Friends of the Woodley House were treated to an advanced screening of the popular musical.
By Laura Wainman
Since its founding in 1958, the Woodley House has taken an innovative approach to mental health recovery, by housing patients in a community-based environment. Thus, it should come as no surprise that the institution takes a nontraditional approach to fundraising as well. For the last 16 years, Woodley House has hosted an advanced screening of a popular film and uses proceeds from ticket sales to fund their programs assisting mentally ill adults.
This year’s screening was of Universal Pictures’ “Les Misérables” – directed by Tom Hooper and starring Hugh Jackman, Anne Hathaway and Russell Crowe.
A favorite seasonal event in Washington, the guest list was riddled with A-list names, such as Congresswoman Jane Harman, Matthew and Anne Cafritz, Ambassador Elizabeth Frawley Bagley and Mary Margaret Valenti.The evening began with a buffet reception and open bar at Pulpo in Cleveland Park. Guests nibbled on appetizers from sesame-crusted tuna skewers to butternut squash tarts, braised beef lettuce wraps, brownie cheesecake bites and more. Around 7:15, guests began to migrate across the street to the AMC Loews Uptown Theater to take their seats.

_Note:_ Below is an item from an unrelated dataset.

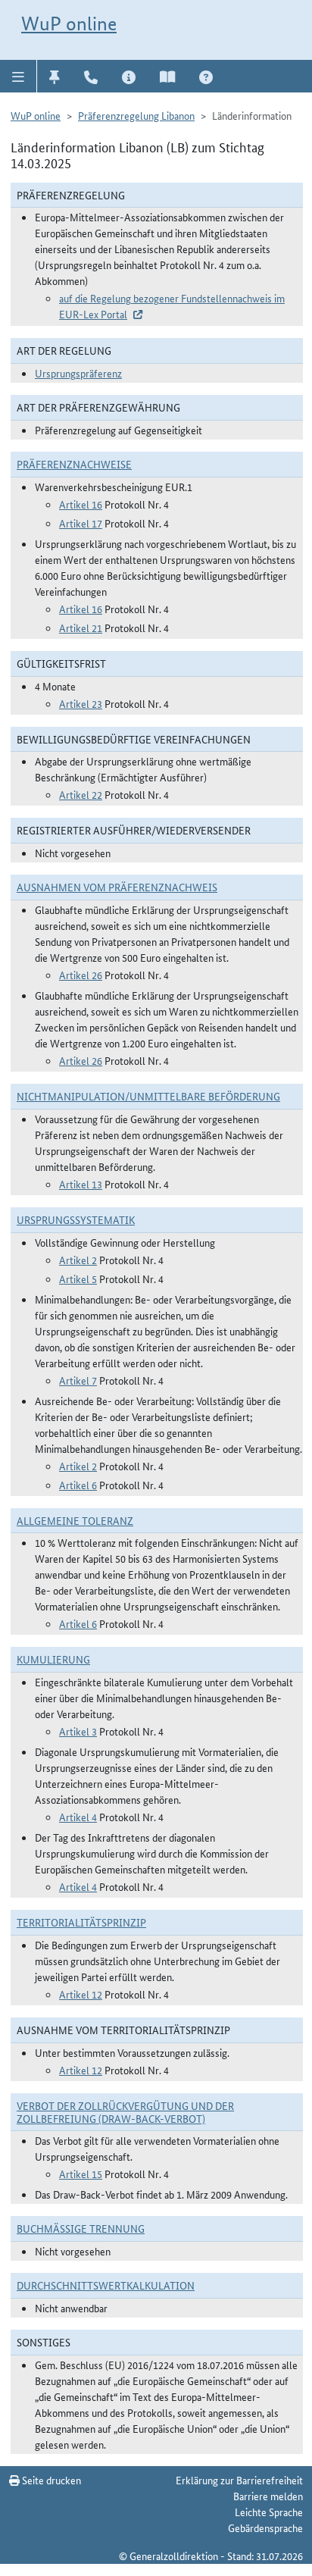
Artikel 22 (80, 794)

Before the widely-anticipated film screening began, guests had the honor of hearing from Dr. Kay Redfield Jamison, who was this year’s Donald A. Brown Rose Award recipient for her “strong leadership in mental health recovery and longtime support of Woodley House.” Dr. Jamison is the inaugural Dalio Family Professor of Mood Disorders at Johns Hopkins School of Medicine, and her work in the mental health field is personal as she has struggled with psychosis since age 17.
“Woodley House is one of Washington’s life-giving but unsung monuments. It is easy for communities to turn their back on those with mental illness, but Woodley House never does. And I always tell young people struggling with mental illness that it may be a bad disease to get, but now is a great time to get it,” said Dr.
Jamison referring to the strides made in fighting the disease thanks in large part to institutions like Woodley House.
NBC foreign affairs correspondent Andrea Mitchell acted as master of ceremonies, presenting the Rose Award to Dr. Jamison.
Following the award presentation, the audience sat with rapt attention and utter silence, save for a few sniffles, for two hours and 40-minutes as the misery of Fantine, Jean Valjean, Cosette, Éponine and the rest of the destitute Frenchmen played out on the big screen.
The only laughs came at the expense of Monsieur and Madame Thénardier- innkeepers whose common thievery and one-liners provide moments of sparse comic relief in an otherwise grief-ridden film.
Les Misérables arrives in theaters on December 25.